(СПИСОК ЗАДАНИЙ):
1. Проверьте, совпадают ли с отрывком о работе и семье три утверждения. (а) Алена говорит, что сейчас для нее главное — карьера. (б) Вадим нормально отнесся бы к тому, что Алена зарабатывает на порядок больше него. (в) Молодые мужчины считают трудным совмещать отцовские и профессиональные обязанности. На каждое ответьте «да» или «нет» и приведите дословно те слова отрывка, которые это решают.
2. Повторите дословно часть отрывка о работе и семье. Начните с места, где стоят слова «Показательно, что молодые», и остановитесь после слов «ведением домашнего хозяйства.».
3. Подхватите отрывок о работе и семье и продолжите его сразу после последнего предложения.

(ОТРЫВОК ИЗ ИСТОЧНИКА):
-------------------------

Я очень хочу работать, на самом деле действительно очень хочу работать, мне комфортно, когда я работаю [… Профессиональная реализация важна] очень сильно. Я сейчас реализовалась на данном этапе в личной жизни. Если разделить жизнь на блоки, то с этим блоком у меня все в порядке; у меня сейчас и учеба та, которую я хотела, очень хороший интересный факультет. Но вот у меня сейчас основное – это именно карьера (Алена, 22 года).

Показательно, что молодые мужчины не проблематизируют для себя вопрос совмещения отцовских и профессиональных обязанностей, соглашаясь с традиционным разделением гендерных ролей, при котором мужчина преимущественно выполняет роль добытчика, а женщина занимается уходом за ребенком и ведением домашнего хозяйства.

Я бы, конечно, хотел, чтобы она побольше дома бывала. То, что Алена сейчас так плотно работает, не очень меня устраивает […]. Не женское это дело – с пяти утра до десяти вечера работать где-то, баранку крутить […]. Сейчас у нее работа связана с промо-акциями, это разовый вариант, есть проект – есть работа. Мне повезло, у меня три года подряд без перерыва было. Я бы, конечно, хотел, чтобы она побольше дома бывала. Я бы дискомфортно себя ощущал, если бы Алена зарабатывала на порядок больше меня […]. Сначала бы расстраивался, а потом собрал бы вещи и ушел. Есть какое-то разумное процентное соотношение зарплат. Вот приемлемо 50 на 50, 60 на 40. Женщина рано или поздно все-таки должна воспитывать ребенка, рожать ребенка и заниматься ребенком. Хотя бы первые года два–три она должна уделять внимание ребенку, маленькому существу. Это большая ответственная работа. А моя задача на тот момент будет обеспечить им полностью нормальное, достойное существование (Вадим, 29 лет).

-------------------------

(ДАННЫЕ):
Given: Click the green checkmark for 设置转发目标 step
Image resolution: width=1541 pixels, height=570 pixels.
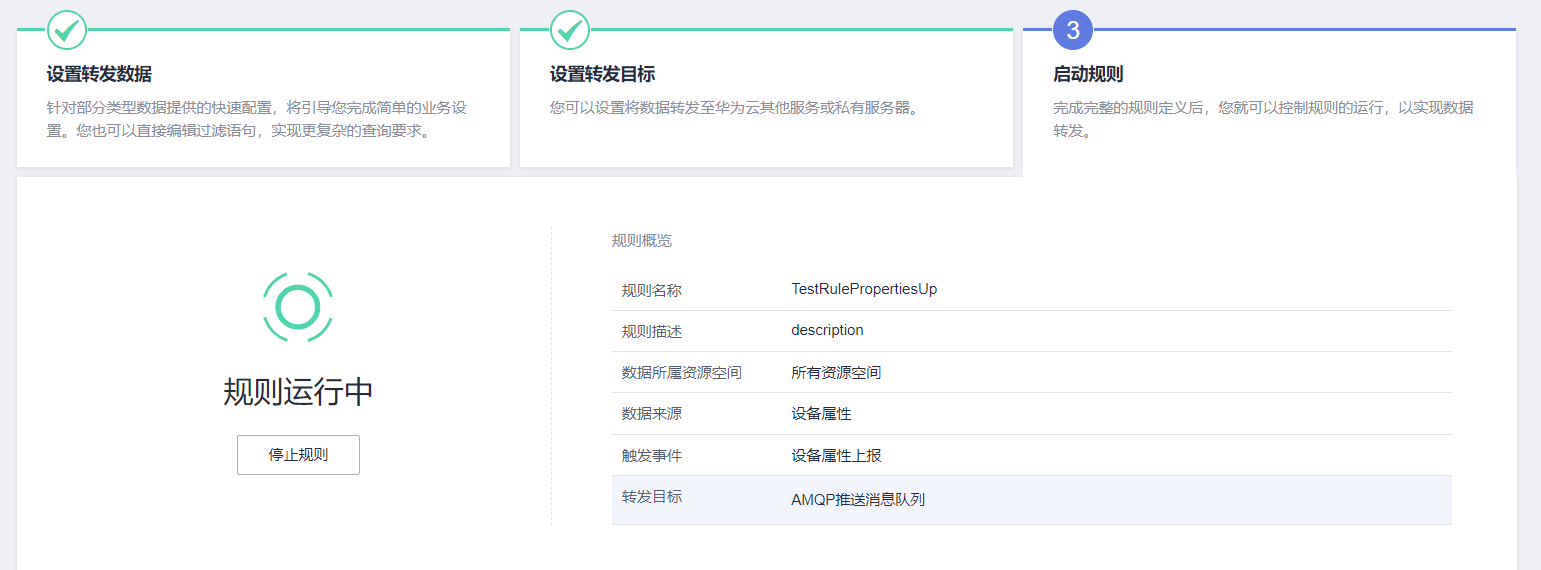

-------------------------

(ОТВЕТЫ ПО ПОРЯДКУ):
1.
(а) Да: «Но вот у меня сейчас основное – это именно карьера».
(б) Нет: «Я бы дискомфортно себя ощущал, если бы Алена зарабатывала на порядок больше меня».
(в) Нет: «молодые мужчины не проблематизируют для себя вопрос совмещения отцовских и профессиональных обязанностей».

2.
Показательно, что молодые мужчины не проблематизируют для себя вопрос совмещения отцовских и профессиональных обязанностей, соглашаясь с традиционным разделением гендерных ролей, при котором мужчина преимущественно выполняет роль добытчика, а женщина занимается уходом за ребенком и ведением домашнего хозяйства.

3.
Стратегия отставленного родительства для молодых мужчин приобретает другое значение, чем для женщин. Если женщины должны делать выбор между материнством и карьерой или находить способы оптимального совмещения двух типов ролей, то для мужчин проблема выбора и поиска баланса не является актуальной. Для них стратегия отставленного родительства обусловлена стремлением соответствовать традиционной гендерной роли мужчины-«добытчика» и объясняется необходимостью достигнуть определенного уровня дохода, позволяющего содержать семью в соответствии с желаемыми стандартами потребления. Таким образом, проблема совмещения родительских и профессиональных обязанностей для них не актуальна, поскольку выбор заведомо уже сделан в пользу карьеры как источника экономического благополучия. Более того, те мужчины, которые жертвуют профессиональными интересами ради семьи, оцениваются негативно и считаются неудачниками, достойными жалости. Яркой иллюстрацией является рассказ одного из респондентов о своем друге, который вынужден отказаться от возможностей профессионального роста из-за необходимости содержать жену и ребенка.

Один [друг], у него родилась дочка, и все, он, получается, пропал фактически для нас. Не факт, что он менее счастлив, возможно, он сейчас более счастливый человек, но я просто чувствую […]. Я, естественно, проецирую это на себя, чтобы понимать, как это будет для меня. Второй момент, он работает на работе полтора года. Он говорит: «Я готов убить своего начальника, потому что у нас жестокие с ним разногласия, я не могу смотреть на него, я с ненавистью каждое утро просыпаюсь, но я понимаю, что не могу никуда уйти, поскольку мне надо дочку кормить, жена сидит с дочкой, а меня эта работа бесит, я ничего не могу сделать». Получается, что даже его профессиональный рост, его карьерная лестница тоже остановилась, то есть, он завис в этом месте, и он не может ничего сделать. Рождение дочки заблокировало карьерный рост, и он ничего не может сделать при всем желании, хотя он парень неглупый, он может, он хочет, но просто вот... (Павел, 23 года).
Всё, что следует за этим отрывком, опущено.